Cape Cod Stories: Placing with Thoreau

There is something ironically bold and unoriginal about placing yourself where other writers have gone before. Placing literally. Placing figuratively.

This year I am placing myself on Cape Cod.

It happened first by an almost casual decision. Where would I go this summer, to build our regional library of literary tours? It has become important to me to not simply “tour” literary history on the cloud of the internet, on an e-reader, or a random pick from the library, but rather to really place myself (and, therefore Tweetspeak) in actual settings—to meet people, touch landscapes, breathe different qualities of air (if you don’t believe me, try it sometime; taste the air; it differs wherever you go).

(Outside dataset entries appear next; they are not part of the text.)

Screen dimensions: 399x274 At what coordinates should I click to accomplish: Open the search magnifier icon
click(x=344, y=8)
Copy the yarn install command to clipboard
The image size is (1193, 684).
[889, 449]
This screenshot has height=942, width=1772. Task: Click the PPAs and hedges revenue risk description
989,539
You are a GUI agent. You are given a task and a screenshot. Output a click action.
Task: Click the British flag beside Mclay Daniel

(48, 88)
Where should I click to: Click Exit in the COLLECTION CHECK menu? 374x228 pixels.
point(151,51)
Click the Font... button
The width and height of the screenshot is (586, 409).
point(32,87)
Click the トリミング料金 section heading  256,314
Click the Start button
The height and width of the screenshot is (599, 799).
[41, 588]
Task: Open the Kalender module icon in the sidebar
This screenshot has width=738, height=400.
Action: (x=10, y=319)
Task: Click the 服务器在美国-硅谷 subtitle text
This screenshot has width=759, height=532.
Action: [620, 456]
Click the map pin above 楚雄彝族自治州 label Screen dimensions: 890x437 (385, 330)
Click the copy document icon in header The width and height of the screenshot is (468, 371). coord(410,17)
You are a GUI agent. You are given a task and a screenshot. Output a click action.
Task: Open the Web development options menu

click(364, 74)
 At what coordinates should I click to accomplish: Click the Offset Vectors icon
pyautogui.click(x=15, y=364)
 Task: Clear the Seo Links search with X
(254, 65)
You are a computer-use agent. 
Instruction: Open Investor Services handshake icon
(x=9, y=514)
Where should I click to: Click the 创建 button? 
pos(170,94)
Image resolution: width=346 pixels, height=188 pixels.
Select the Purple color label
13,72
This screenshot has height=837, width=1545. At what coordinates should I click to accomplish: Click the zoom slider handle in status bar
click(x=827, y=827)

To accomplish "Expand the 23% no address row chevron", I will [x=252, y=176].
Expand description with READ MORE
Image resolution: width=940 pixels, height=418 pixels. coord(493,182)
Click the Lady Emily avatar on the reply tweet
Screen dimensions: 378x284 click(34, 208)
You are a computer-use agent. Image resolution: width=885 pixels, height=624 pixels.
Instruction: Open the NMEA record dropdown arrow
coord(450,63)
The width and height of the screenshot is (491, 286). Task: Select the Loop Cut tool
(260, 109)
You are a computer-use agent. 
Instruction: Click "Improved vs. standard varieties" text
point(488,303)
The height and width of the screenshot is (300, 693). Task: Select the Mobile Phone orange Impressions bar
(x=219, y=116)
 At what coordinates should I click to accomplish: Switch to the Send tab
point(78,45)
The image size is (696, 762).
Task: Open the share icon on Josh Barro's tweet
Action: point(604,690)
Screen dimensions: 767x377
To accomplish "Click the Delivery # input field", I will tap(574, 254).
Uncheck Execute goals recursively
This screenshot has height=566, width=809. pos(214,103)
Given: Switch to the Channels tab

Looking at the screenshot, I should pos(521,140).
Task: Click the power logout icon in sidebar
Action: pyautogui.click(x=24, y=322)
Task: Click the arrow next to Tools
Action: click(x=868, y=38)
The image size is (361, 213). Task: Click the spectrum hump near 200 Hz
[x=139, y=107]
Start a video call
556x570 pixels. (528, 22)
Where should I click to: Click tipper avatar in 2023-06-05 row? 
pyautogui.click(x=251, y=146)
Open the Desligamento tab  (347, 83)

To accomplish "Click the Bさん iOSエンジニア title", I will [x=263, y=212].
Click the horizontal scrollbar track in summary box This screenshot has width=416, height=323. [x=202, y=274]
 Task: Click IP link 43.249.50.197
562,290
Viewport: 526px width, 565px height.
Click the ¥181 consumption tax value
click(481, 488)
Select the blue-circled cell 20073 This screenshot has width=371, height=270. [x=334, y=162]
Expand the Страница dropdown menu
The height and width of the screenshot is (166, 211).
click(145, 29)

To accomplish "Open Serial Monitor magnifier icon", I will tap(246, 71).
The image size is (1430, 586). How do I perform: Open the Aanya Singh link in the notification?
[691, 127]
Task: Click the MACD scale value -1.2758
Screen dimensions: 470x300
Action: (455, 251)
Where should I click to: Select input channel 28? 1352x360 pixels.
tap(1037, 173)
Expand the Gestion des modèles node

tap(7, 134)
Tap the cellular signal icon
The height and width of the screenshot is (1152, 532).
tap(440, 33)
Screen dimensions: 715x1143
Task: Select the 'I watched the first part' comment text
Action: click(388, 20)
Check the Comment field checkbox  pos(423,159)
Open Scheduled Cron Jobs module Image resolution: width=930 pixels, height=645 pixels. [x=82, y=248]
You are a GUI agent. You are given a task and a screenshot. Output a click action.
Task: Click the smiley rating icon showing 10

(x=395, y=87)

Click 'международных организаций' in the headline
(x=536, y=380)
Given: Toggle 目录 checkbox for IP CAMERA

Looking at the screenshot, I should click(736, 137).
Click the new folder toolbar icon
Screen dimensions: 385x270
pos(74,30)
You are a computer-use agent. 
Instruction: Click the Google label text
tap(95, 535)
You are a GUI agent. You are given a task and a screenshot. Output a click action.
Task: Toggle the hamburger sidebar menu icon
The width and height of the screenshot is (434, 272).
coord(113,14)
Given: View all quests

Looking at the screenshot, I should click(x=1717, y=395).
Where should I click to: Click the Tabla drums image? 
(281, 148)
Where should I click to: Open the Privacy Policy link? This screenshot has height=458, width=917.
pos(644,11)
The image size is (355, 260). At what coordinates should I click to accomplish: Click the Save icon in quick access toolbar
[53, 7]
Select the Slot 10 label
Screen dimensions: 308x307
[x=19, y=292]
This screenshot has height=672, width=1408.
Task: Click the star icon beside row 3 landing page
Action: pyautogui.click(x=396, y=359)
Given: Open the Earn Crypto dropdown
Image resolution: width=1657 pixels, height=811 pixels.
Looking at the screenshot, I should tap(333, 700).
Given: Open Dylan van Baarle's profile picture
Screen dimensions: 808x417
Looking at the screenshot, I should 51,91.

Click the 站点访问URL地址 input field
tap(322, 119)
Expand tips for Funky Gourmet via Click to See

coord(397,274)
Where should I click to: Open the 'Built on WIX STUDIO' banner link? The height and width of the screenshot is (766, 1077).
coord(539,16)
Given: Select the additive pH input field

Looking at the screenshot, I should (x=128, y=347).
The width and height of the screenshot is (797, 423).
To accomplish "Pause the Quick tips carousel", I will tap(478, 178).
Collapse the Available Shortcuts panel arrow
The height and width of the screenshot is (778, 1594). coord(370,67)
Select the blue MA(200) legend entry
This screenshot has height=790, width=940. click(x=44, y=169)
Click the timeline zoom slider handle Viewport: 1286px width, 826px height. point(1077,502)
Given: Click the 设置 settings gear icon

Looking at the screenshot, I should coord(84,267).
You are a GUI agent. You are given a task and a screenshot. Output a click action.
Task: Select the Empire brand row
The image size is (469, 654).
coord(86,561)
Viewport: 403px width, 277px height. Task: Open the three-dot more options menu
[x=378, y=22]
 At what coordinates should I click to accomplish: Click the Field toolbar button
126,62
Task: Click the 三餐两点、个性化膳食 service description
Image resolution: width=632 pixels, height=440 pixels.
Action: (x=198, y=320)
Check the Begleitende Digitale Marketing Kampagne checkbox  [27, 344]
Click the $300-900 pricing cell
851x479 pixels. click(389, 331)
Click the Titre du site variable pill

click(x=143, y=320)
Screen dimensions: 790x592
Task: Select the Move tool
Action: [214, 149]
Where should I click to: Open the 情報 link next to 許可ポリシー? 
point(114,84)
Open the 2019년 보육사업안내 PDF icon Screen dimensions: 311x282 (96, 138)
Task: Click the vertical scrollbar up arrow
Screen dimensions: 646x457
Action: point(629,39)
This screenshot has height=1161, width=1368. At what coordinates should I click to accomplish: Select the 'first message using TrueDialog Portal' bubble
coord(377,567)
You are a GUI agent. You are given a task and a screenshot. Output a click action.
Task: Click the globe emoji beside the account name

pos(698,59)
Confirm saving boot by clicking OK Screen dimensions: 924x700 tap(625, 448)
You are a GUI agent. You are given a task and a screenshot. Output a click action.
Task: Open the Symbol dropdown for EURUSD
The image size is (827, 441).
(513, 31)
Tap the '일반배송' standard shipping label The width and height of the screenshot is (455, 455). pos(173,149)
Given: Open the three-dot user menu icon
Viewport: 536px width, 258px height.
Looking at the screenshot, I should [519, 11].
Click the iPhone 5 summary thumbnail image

The Cape will be salt. And I love salt maybe more than the average person who simply takes it up in a fast-food diet, unawares. I have even been told by a doctor—God bless her—to add salt liberally, drink it mixed with water if I like—to balance my surprisingly low blood pressure. You might not take me for a person who has low blood pressure, but the natural state of my body is so calm as to set the medical establishment to wondering about my viability for Olympic-level sports. Not that anyone has ever taken me for the type to win Olympic gold on the luge, but that is another story entirely, set in winter, and perhaps not important here...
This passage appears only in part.